In fact, using characters from a wider pool makes it harder for an attacker to guess your password by brute force. That said, making the password slightly longer generally does that more effectively than sprinkling "weird" characters into your password (obligatory xkcd link), so you should only use non-English characters in your password if you can type and remember them easily, e.g. because you speak a language that uses those characters.

Still, there are some reasons why you might sometimes not want to use non-ASCII characters in your password:

  • They might not be easy to type, if you ever need to log in from a shared / borrowed computer with a different keyboard, or if your own computer's keyboard layout gets switched for some reason.

    (Actually, the same goes for ASCII punctuation too, since a lot of keyboard layouts like to switch those keys around. But at least you usually can type them on any keyboard.)

  • The system processing the password might not accept them. People have funny ideas about what counts as a valid password, and especially some older systems (and especially if they were developed in the US) might simply refuse to accept anything but printable US-ASCII characters in passwords. They might even have sort-of-valid reasons for doing that, e.g. if the passwords are internally passed between old legacy systems that use different character encodings, or that break on non-ASCII data in some way (see below).

  • Even on the client side, some of those old charset issues might still rear their head. For example, if the password is typed into an HTML form on a web page, and if the page does not explicitly specify its character encoding, different browsers might auto-detect different encodings, causing the password (and any other text entered into the form) to be encoded differently.

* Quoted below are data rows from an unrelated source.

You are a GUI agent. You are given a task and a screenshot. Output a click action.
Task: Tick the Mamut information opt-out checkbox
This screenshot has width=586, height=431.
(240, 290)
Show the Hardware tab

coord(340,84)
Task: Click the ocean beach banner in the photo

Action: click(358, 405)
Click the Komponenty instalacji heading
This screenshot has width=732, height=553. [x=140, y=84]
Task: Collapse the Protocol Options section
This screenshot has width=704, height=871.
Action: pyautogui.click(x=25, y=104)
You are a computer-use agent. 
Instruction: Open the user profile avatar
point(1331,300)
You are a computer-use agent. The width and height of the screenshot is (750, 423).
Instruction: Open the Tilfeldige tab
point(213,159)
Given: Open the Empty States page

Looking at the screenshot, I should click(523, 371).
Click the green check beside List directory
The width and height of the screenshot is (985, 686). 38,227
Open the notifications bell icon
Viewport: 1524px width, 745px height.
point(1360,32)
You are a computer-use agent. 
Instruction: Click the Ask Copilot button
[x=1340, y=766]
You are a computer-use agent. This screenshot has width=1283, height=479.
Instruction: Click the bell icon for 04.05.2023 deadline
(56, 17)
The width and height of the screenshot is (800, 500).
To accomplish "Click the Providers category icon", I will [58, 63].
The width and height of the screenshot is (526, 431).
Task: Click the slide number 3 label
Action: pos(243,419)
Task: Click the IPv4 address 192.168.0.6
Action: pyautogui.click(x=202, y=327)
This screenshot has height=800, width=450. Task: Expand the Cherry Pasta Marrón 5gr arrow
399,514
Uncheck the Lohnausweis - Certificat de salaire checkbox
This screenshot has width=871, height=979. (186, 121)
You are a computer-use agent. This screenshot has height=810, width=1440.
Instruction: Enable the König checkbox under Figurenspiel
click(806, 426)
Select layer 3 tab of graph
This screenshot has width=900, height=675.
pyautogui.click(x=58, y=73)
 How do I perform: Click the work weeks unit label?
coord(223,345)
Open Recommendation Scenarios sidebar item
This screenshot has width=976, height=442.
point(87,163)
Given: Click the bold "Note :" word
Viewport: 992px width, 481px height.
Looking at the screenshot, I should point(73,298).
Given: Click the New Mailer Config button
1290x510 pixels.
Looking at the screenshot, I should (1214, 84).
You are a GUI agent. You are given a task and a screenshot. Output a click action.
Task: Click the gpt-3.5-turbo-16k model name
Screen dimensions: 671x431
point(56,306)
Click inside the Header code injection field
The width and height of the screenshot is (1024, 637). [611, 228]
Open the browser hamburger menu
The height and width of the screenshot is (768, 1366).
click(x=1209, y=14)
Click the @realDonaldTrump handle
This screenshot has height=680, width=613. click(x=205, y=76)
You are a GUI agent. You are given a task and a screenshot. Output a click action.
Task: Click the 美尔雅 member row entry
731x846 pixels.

  • For some writing systems, Unicode normalization could also cause problems. Without going into details, there are several equivalent ways to represent many characters in Unicode. If the password processing system does not explicitly run the password through a Unicode normalization algorithm before hashing it (and many do not), then it's possible that typing the same character on different computers might result in a different sequence of Unicode code points, causing passwords using that character not to match.

If the back-end that handles the passwords was never designed or tested with anything but ASCII characters, it might also simply break when given input it doesn't expect. For example:

  • Different parts might handle non-ASCII characters differently. You might expect that all password processing in a given system would go through the same code, but in practice, there could well be multiple implementations password hashing (e.g. for different user interfaces to the same back end data), and they might not agree 100% on unexpected inputs. This could e.g. mean that your password might work over the web, but not with a native client app, or vice versa.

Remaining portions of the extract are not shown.